Problem description: Set down again exactly the lines of the listing below that fall between the line holding "Identify the click" and the line holding "Lookbook (293, 39)", inclusive.

Given data:
___

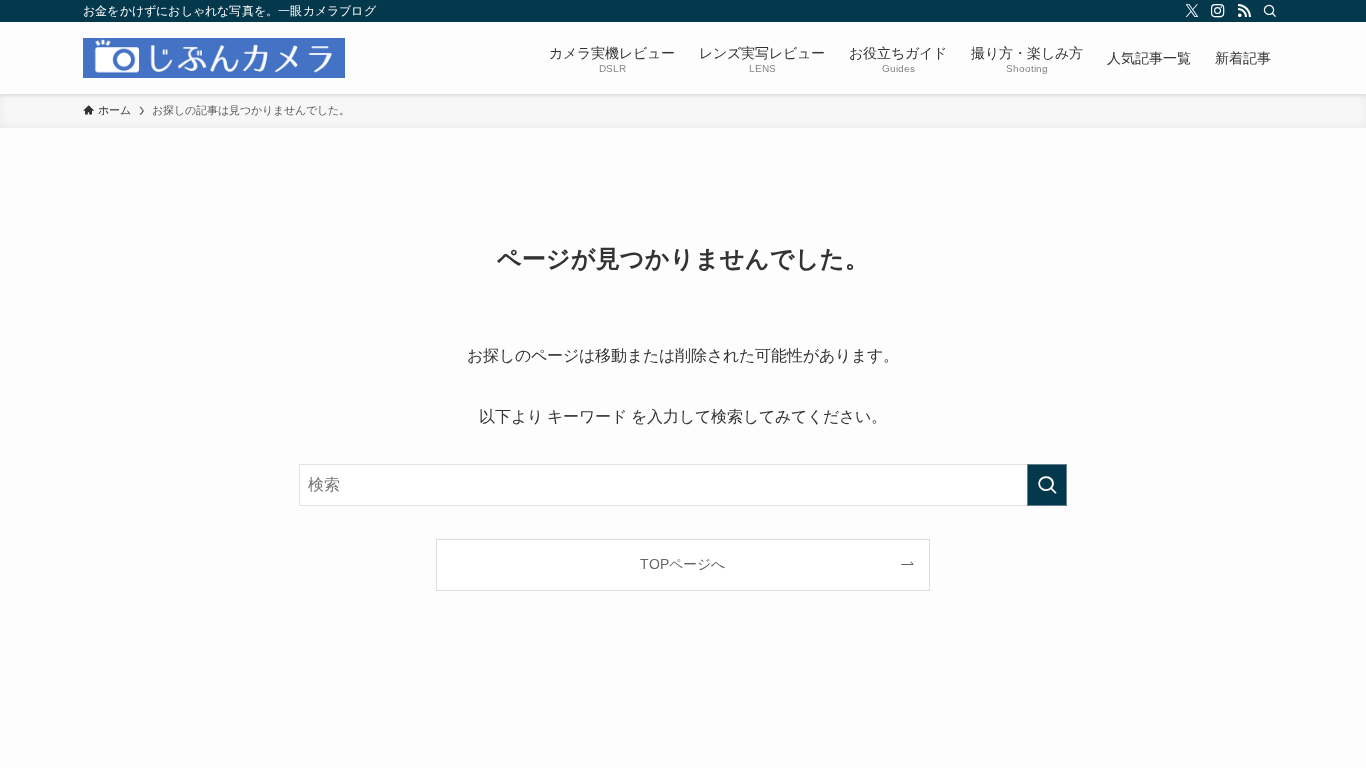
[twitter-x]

___

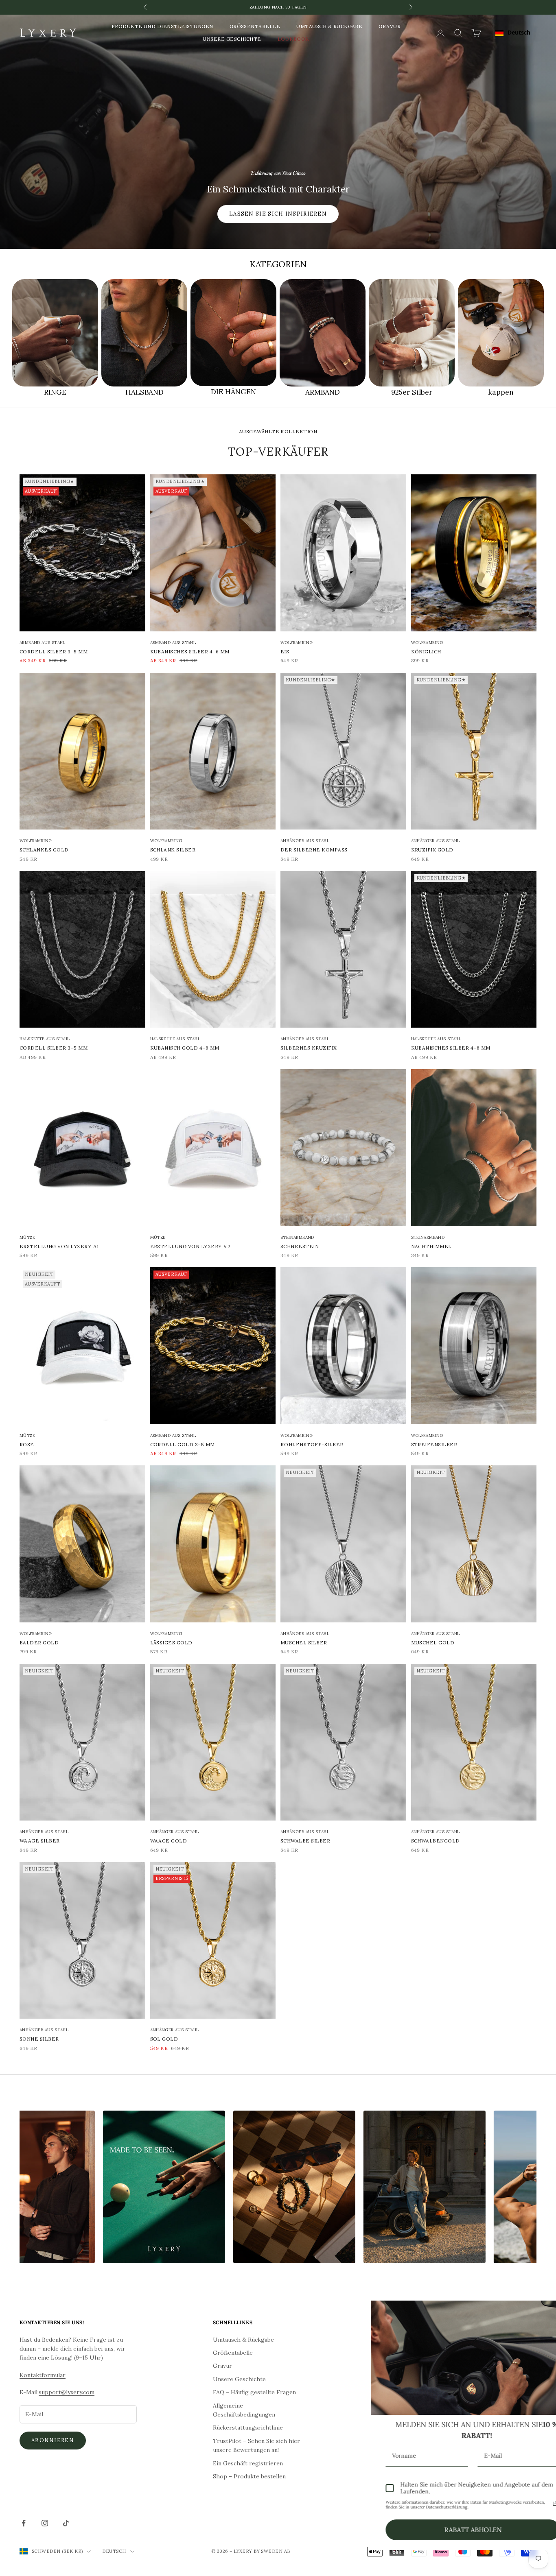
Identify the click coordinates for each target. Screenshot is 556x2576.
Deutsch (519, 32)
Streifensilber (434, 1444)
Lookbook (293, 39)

___

Response to this exercise:
Identify the click coordinates for each target. Screenshot is 556x2576.
Deutsch (519, 32)
Streifensilber (434, 1444)
Lookbook (293, 39)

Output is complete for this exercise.